Insya Allah dengan berbagai sumber pendapatan negara tadi maka negara bisa untuk memenuhi kebutuhan rakyat tanpa pajak.
Sebab di dalam islam pajak merupakan pilihan terakhir yang hanya boleh dipungut oleh negara ketika keadaan baitul mal tidak ada uang. Pajak atau Dharibah di dalam islam merupakan harta yang diwajibkan Allah Subhanahu wata’ala kepada kaum muslim untuk membiayai berbagai kebutuhan yang memang diwajibakan atas kaum muslim.
Terkait kapan atau pada kondisi seperti apa pajak boleh dipungut maka islam telah menetapkan kondisi yang diperbolehkan untuk dipungut pajak. Menurut Syeikh Abdul Qadim Zalum dalam kitabnya al-Amwâl fî Daulah al-Khilafah ada beberapa kondisi yang mengharuskan negara mewajibkan pajak. Adapun kondisi-kondisi tersebut yaitu, pembiayaan jihad berikut industri militer serta industri pabrik-pabrik penunjangnya, pembiayaan para fuqara, orang-orang miskin dan ibnu sabil, pembiayaan untuk gaji tentara, para pegawai, para hakim para guru dan melaksanakan pekerjaan -pelayanan masyarakat- demi kemaslahatan kaum muslim. Kemudian pembiayaan untuk kemaslahatan dan kemanfaatan umat (jalan-jalan umum, sekolah, rumah sakit, dll) dan yang terakhir pembiayaan untuk bencana.

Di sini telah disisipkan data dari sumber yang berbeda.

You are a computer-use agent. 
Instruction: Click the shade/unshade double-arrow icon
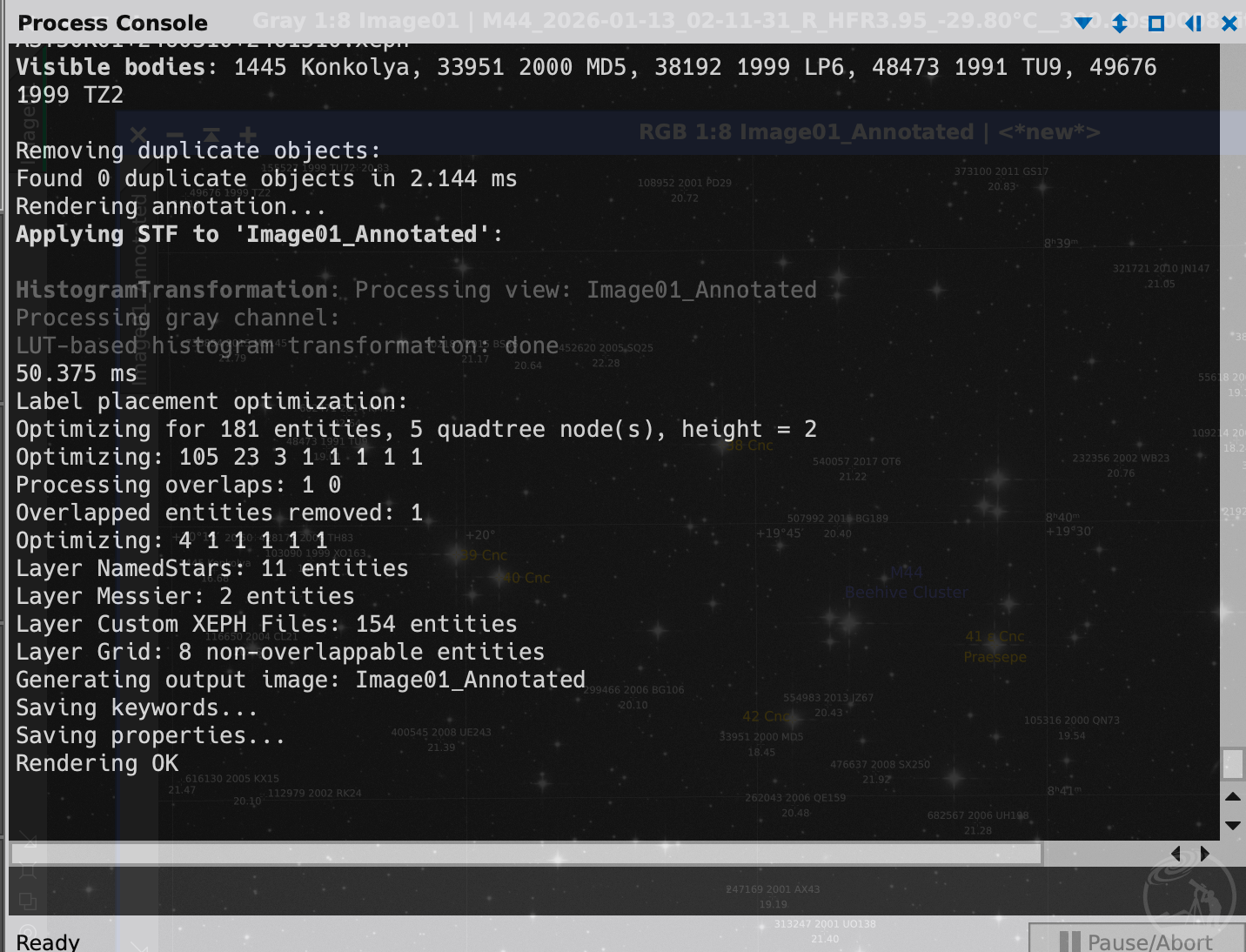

Hanya saja pajak (dharibah) ini tidak akan dipungut kepada seluruh rakyat melainkan dipungut kepada para laki-laki muslim yang kaya saja dan sesuai dengan jumlah yang diperlukan saja. Selain itu pajak akan dipungut setelah sebelumnya negara mengajak kaum muslim untuk berinfaq terlebih dahulu. Apabila hasil infaq tersebut telah mencukupi kebutuhan negara maka penarikka pajak pun tidak diperlukan lagi.